Martin Luther wrote from an intense personal experience when he addressed the topic of enduring trials and testing. Throughout his life, Luther experienced ill health, often severe. He had to deal with problems of the heart, kidney and bladder stones, ulcerated legs, devastating prostate troubles, migraine headaches and recurrent breathing difficulties.
However, Luther refused to see his illness as divine punishment but rather as a natural consequence of man's sinful state. It was to be countered with both prayer and medication but one relied ultimately on the will of God. Indeed, he felt God's presence and power more acutely in his sickness than in times
of greater vitality. After recovering from an illness so serious that his basic life signs were undetectable, Luther wrote the great hymn, "A Mighty Fortress Is Our God," in which he expressed his trust in God's victory over the devil's forces with these concluding words, "Though life be wrenched away, they cannot win the day. The kingdom is ours forever."

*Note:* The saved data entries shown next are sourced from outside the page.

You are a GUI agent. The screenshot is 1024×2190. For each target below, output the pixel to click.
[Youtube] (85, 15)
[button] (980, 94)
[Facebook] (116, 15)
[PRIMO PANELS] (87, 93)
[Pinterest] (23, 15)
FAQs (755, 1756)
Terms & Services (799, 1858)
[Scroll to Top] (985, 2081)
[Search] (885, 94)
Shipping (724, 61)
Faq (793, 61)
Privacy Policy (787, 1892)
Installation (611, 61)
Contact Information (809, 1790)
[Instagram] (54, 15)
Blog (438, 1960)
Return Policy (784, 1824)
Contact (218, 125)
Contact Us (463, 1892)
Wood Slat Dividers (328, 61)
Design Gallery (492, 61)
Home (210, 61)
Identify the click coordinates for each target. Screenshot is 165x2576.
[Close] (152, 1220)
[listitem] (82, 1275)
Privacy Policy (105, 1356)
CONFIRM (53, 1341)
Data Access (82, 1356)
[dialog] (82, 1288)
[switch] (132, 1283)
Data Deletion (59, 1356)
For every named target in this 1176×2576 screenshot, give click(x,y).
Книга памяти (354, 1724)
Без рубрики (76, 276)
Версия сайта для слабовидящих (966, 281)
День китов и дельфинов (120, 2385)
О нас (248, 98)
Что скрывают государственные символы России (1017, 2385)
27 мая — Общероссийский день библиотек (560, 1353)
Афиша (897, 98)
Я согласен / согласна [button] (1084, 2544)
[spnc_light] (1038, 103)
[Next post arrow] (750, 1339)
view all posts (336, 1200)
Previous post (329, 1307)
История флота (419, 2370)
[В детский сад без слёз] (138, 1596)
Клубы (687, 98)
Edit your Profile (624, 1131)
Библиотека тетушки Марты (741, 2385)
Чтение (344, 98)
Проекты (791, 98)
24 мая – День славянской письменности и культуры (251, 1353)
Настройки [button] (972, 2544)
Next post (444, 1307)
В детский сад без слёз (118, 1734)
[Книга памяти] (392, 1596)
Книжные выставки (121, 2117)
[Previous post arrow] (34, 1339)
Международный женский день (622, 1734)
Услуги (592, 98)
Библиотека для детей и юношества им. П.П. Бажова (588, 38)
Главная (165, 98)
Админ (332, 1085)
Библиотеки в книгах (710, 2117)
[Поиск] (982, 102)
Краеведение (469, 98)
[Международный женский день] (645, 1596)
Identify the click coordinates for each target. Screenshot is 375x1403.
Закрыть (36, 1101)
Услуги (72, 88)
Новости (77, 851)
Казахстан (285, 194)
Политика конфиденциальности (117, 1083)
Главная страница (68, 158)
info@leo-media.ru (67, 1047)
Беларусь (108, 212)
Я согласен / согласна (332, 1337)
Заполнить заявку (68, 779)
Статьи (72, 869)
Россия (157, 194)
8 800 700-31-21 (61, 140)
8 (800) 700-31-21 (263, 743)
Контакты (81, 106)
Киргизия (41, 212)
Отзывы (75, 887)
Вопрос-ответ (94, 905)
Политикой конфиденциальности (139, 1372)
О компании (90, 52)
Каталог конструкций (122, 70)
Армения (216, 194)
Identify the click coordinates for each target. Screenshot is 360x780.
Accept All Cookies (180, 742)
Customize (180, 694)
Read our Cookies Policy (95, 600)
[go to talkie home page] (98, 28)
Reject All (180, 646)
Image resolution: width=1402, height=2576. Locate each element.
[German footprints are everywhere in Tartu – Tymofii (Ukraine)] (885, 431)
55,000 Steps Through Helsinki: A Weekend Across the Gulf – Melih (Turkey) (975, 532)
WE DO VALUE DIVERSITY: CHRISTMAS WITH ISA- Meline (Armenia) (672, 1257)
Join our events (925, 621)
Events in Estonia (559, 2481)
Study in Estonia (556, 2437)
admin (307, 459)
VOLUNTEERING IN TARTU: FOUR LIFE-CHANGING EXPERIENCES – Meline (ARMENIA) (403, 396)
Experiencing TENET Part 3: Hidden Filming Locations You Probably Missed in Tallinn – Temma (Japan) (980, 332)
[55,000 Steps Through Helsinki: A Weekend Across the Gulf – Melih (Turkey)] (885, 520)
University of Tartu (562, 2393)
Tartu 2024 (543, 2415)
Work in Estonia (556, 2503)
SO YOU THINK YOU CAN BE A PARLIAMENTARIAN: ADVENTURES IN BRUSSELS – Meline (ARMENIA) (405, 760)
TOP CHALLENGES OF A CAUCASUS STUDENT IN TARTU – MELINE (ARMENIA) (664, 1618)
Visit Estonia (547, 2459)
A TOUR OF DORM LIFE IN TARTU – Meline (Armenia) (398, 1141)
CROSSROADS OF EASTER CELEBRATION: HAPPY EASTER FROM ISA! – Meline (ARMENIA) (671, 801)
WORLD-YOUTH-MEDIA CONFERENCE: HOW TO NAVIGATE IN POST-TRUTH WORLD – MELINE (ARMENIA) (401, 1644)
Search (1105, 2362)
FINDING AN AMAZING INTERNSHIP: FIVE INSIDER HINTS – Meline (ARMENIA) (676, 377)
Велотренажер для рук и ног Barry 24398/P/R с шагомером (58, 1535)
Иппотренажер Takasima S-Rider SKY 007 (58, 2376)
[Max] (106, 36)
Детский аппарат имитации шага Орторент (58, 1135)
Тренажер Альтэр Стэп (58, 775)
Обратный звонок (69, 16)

Also, take note of the following words from the great British preacher, Charles Spurgeon. He too dealt with poor health all his life, but especially in his last decade when he was nearly incapacitated. He writes, "I have suffered many times from severe sickness and frightful mental depression seeking almost to despair. Almost every year I've been laid aside for a season, for flesh and blood cannot bear the strain, at least such flesh and blood as mine. I believe, however, the affliction was necessary to me and has answered salutary ends. But I would, if it were God's will, escape from such frequent illness. That must be according to His will and not mine."
This is a frank admission of the pain that trials involve but, near the end of his life, Spurgeon also wrote this, "I venture to say that the greatest earthly blessing that God can give to any of us is health, with the possible exception of sickness. Sickness has frequently been of much greater use to the saints than has health."